[Description of the task] Write out every entry exactly as given, but omit the pictures.

Saved data entries
= Beginning of Section =

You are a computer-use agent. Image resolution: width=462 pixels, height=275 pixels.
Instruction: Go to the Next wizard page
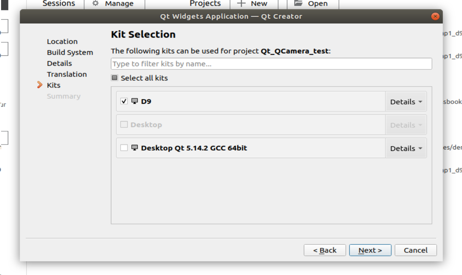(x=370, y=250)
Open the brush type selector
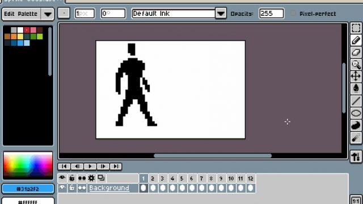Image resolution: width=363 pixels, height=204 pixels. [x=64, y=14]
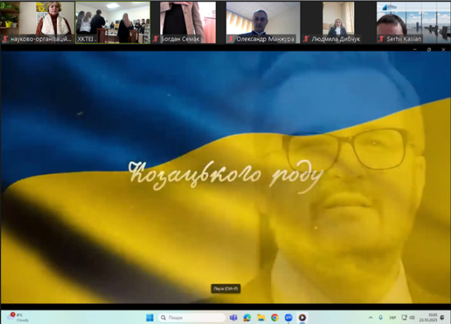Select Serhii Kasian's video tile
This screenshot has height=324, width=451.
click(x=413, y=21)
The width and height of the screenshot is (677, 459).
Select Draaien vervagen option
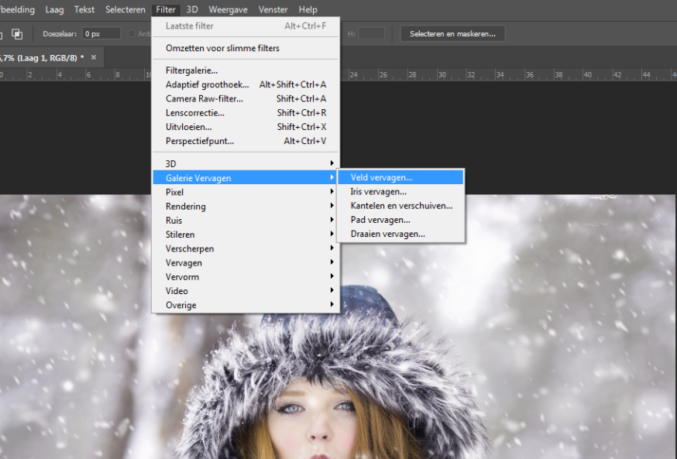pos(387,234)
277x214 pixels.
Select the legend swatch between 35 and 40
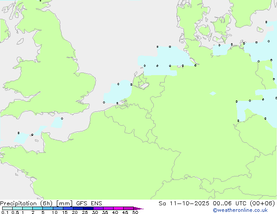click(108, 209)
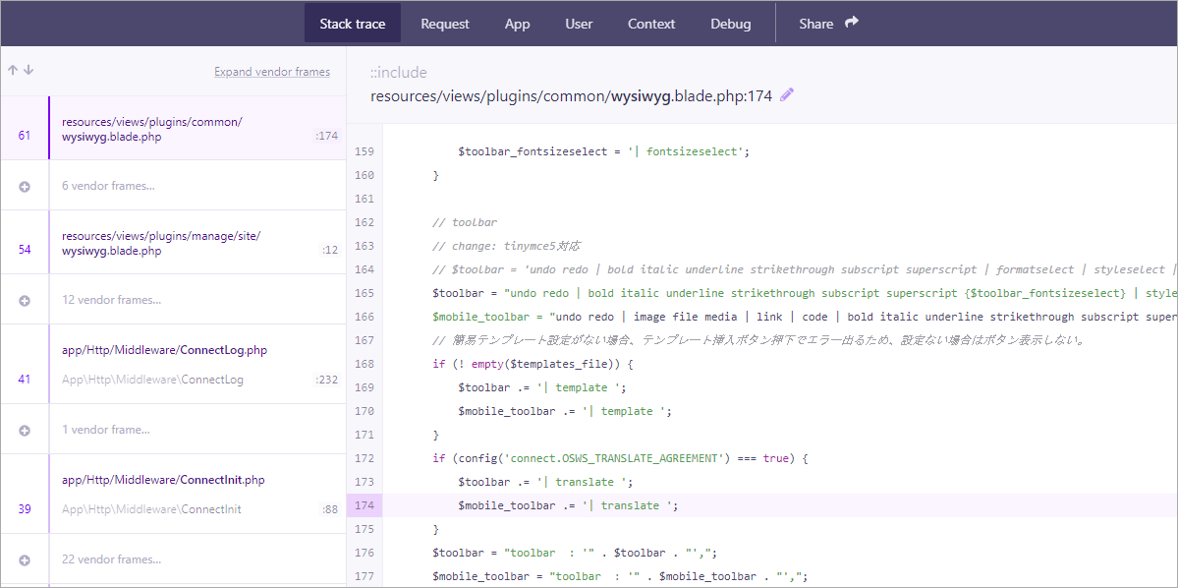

= End of Section =

[Output of the exercise]
You are a computer-use agent. Image resolution: width=462 pixels, height=275 pixels.
Instruction: Go to the Next wizard page
(x=370, y=250)
Open the brush type selector
Image resolution: width=363 pixels, height=204 pixels. [x=64, y=14]
Select Serhii Kasian's video tile
This screenshot has height=324, width=451.
click(x=413, y=21)
The width and height of the screenshot is (677, 459).
Select Draaien vervagen option
pos(387,234)
277x214 pixels.
Select the legend swatch between 35 and 40
click(108, 209)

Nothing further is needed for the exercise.